A teacher and scholar of Buddhism offers a formally varied account of the available rewards of solitude.
“As Mother Ayahuasca takes me in her arms, I realize that last night I vomited up my attachment to Buddhism. In passing out, I died. In coming to, I was, so to speak, reborn. I no longer have to fight these battles, I repeat to myself. I am no longer a combatant in the dharma wars.
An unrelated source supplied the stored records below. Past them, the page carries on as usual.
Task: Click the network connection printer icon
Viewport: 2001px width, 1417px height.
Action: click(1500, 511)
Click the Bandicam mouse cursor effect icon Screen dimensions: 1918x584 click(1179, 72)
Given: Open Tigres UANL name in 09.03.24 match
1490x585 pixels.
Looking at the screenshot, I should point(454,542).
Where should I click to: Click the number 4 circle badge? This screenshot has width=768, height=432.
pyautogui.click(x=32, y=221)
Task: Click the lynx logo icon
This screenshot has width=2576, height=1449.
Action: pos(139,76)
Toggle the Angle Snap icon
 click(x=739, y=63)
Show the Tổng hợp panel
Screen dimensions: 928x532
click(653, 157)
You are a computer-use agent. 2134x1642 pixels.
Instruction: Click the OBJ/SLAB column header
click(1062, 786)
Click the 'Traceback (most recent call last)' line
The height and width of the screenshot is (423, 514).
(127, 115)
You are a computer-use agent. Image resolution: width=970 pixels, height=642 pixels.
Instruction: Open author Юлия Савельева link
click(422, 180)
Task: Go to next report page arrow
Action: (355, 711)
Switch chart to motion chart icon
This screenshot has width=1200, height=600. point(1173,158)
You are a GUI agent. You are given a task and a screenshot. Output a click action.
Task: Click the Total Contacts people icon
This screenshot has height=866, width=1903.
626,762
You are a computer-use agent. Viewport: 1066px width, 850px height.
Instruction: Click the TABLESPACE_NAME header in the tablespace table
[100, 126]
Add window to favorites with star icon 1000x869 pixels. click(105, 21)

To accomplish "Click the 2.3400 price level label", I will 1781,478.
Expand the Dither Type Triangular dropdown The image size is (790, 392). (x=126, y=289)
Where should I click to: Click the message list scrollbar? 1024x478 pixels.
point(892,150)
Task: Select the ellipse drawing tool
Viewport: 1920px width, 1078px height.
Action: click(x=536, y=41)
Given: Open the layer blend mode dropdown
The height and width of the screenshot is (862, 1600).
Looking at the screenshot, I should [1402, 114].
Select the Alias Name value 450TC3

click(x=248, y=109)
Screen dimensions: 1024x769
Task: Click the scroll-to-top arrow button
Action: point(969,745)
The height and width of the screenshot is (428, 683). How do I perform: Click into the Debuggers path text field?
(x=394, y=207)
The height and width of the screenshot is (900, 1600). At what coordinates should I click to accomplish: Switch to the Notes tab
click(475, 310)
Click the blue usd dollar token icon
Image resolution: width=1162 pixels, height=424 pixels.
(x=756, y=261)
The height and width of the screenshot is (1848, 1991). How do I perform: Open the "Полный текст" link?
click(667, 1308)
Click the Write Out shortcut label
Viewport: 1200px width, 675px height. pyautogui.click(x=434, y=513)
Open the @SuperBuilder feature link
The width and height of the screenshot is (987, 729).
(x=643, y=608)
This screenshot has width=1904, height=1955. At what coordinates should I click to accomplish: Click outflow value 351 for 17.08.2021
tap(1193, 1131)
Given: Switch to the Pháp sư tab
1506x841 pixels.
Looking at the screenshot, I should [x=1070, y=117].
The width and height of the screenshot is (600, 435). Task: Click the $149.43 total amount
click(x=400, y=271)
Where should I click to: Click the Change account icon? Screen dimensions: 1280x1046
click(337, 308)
It feels as if the course of my life has shifted onto another vector, like a train shunted off its familiar track onto a new trajectory.” Readers of Batchelor’s previous books (Secular Buddhism: Imagining the Dharma in an Uncertain World, 2017, etc.) will recognize in this passage the culmination of his decadeslong shift away from the religious commitments of Buddhism toward an ecumenical and homegrown philosophy of life. Writing in a variety of modes—memoir, history, collage, essay, biography, and meditation instruction—the author doesn’t argue for his approach to solitude as much as offer it for contemplation. Essentially, Batchelor implies that if you read what Buddha said here and what Montaigne said there, and if you consider something the author has noticed, and if you reflect on your own experience, you have the possibility to improve the quality of your life. For introspective readers, it’s easy to hear in this approach a direct response to Pascal’s claim that “all of humanity's problems stem from man's inability to sit quietly in a room alone.” Batchelor wants to relieve us of this inability by offering his example of how to do just that. “Solitude is an art. Mental training is needed to refine and stabilize it,” he writes. “When you practice solitude, you dedicate yourself to the care of the soul.” Whatever a soul is, the author goes a long way toward soothing it.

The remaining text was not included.